Yesterday’s Big Debate did not hold my attention, and instead I found myself in a private meeting of WEF’s Global Health Initiative, an incredibly assortment of pharmaceutical and other companies, global health partnerships, and international agencies working on HIV/AIDs, malaria and TB. The numbers, often shocking, sometimes inspiring, rolled out from the various speakers and participants – 3 million a year die from AIDS, and yet annual spending on combating HIV/AIDS in developing countries has grown from an annual $200 million a decade ago to over $8 billion last year.

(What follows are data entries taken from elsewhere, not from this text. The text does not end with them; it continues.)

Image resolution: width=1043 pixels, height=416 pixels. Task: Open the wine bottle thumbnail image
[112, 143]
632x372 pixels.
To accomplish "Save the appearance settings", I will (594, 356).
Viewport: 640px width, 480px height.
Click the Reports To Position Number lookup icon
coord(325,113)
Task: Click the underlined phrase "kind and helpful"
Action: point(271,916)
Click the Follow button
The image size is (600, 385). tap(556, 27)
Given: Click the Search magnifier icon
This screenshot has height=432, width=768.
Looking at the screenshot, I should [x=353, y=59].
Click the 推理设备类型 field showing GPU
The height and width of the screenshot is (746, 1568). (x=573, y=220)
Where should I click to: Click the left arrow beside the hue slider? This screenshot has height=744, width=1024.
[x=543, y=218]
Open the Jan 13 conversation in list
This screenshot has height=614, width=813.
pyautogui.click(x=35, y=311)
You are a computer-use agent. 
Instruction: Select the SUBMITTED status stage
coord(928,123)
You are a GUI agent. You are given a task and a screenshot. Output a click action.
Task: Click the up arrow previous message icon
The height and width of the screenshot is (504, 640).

The meeting reviews on-going partnerships between the GHI members, with senior executives from GlaxoSmithkline, Elli Lilly and Reliance Industries describing some really amazing initiatives on the ground. But William Roedy from MTV International frames the challenge, “I used to say that saving one person’s life makes a difference and so makes it all worthwhile…I do not see things that way anymore, we can save millions of lives, and we have to, we must not accept less”. There is an aura of profoundly concerned excitement, a sense of the new, innovation, experimentation. Risking accusations of party-pooping, I pop the question, “this is all amazing, but more and new is not the same as sustainable scale – what is the mid and long-term game plan, when the excitement is over and the innovators have packed their bags and moved on”. After all, Richard Feachum of the Global Fund to fight AIDs, TB and Malaria argues that $10 billion dollars is annually needed to provide life-saving drugs to those in developing countries who cannot afford them. Bono’s ‘Red’ initiative will help in mobilizing some resources, but we have repeatedly seen over generations of development initiatives that accountability counts in delivering not only legitimacy but effectiveness over the long haul. I move into gear on my adopted topic, “how will these partnerships be held to account for how they use billions of public let alone private dollars, and for their declared stewardship roles and aims in health, but also in education and many other fields”. My comments, rightly or wrongly, are hardly surprising given that AccountAbility is deeply invested in our work on ‘partnership governance and accountability’, what we see as the future’s prime accountability arena in pursuit of international development.